Below him lay one of the last remaining parts of a crucial ecosystem known as the Acadian forest. The difference between what they had just passed through and what lay before them was remarkable. To descend into the Acadian forest, Noseworthy and his fellow hiker had to carefully make their way through the thick, diverse vegetation, winding their way around trees of all shapes and sizes. After being in the bright sunlight, it took their eyes a while to adjust to the darkness of the native forest, where tall trees create a canopy that barely lets any light through. They passed through a massive, dense stand of trees whose cavities would house the spring nests of birds or squirrels—the same species that help disperse the trees’ seeds. They stepped over huge, moss-covered fallen trunks that were slowly decaying and replenishing the soil, while serving as rich habitat for invertebrate communities that recycle the trees’ nutrients, and the elusive salamanders that feed on the worms and insects. It was winter, so the forest was relatively quiet, but in the spring it would come to life with the multi-layered calls of different species of birds, the chatter of squirrels, and the rhythmic carpentry of the woodpecker.
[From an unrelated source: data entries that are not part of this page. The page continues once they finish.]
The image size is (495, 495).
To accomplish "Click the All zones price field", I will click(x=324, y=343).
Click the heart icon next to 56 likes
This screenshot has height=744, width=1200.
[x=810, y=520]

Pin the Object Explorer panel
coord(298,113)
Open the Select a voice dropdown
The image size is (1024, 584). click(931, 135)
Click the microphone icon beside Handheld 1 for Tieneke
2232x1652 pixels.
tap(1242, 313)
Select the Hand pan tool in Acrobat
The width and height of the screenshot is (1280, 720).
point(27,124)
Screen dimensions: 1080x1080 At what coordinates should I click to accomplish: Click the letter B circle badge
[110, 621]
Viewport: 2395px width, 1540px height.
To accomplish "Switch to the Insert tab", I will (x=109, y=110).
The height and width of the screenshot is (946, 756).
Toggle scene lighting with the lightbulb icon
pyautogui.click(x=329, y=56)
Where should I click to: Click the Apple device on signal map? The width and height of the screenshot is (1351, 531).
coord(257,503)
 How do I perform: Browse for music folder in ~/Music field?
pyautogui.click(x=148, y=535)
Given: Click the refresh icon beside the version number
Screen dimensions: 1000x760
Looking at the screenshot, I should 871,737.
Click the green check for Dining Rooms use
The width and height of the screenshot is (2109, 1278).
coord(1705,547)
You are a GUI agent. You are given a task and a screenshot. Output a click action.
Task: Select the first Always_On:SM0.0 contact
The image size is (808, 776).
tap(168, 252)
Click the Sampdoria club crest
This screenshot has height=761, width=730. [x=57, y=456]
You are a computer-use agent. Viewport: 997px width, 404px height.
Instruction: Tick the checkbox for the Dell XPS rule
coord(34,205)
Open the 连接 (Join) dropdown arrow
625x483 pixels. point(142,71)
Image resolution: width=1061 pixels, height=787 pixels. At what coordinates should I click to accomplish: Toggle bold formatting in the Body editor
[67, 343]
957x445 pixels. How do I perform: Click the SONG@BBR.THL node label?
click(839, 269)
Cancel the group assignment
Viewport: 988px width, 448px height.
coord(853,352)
Finally, using the shards of light penetrating the treetops to deftly navigate through the diverse vegetation, the hikers reached Ayers Lake, one of the few remaining water bodies without a single cottage, farm, or humanmade structure alongside it. The sight made Noseworthy, a conservation biologist at Nature Conservancy Canada (NCC), stop in his tracks. “It was really quite an experience for me to see a lake surrounded by only forest,” he says. “I’ve read about the lake for years, and been to many Acadian forests before, but never one that had not been altered by human activity in some way.” That’s because less than 5% of the Acadian forest remains in its natural state.

WHERE IS AYERS LAKE?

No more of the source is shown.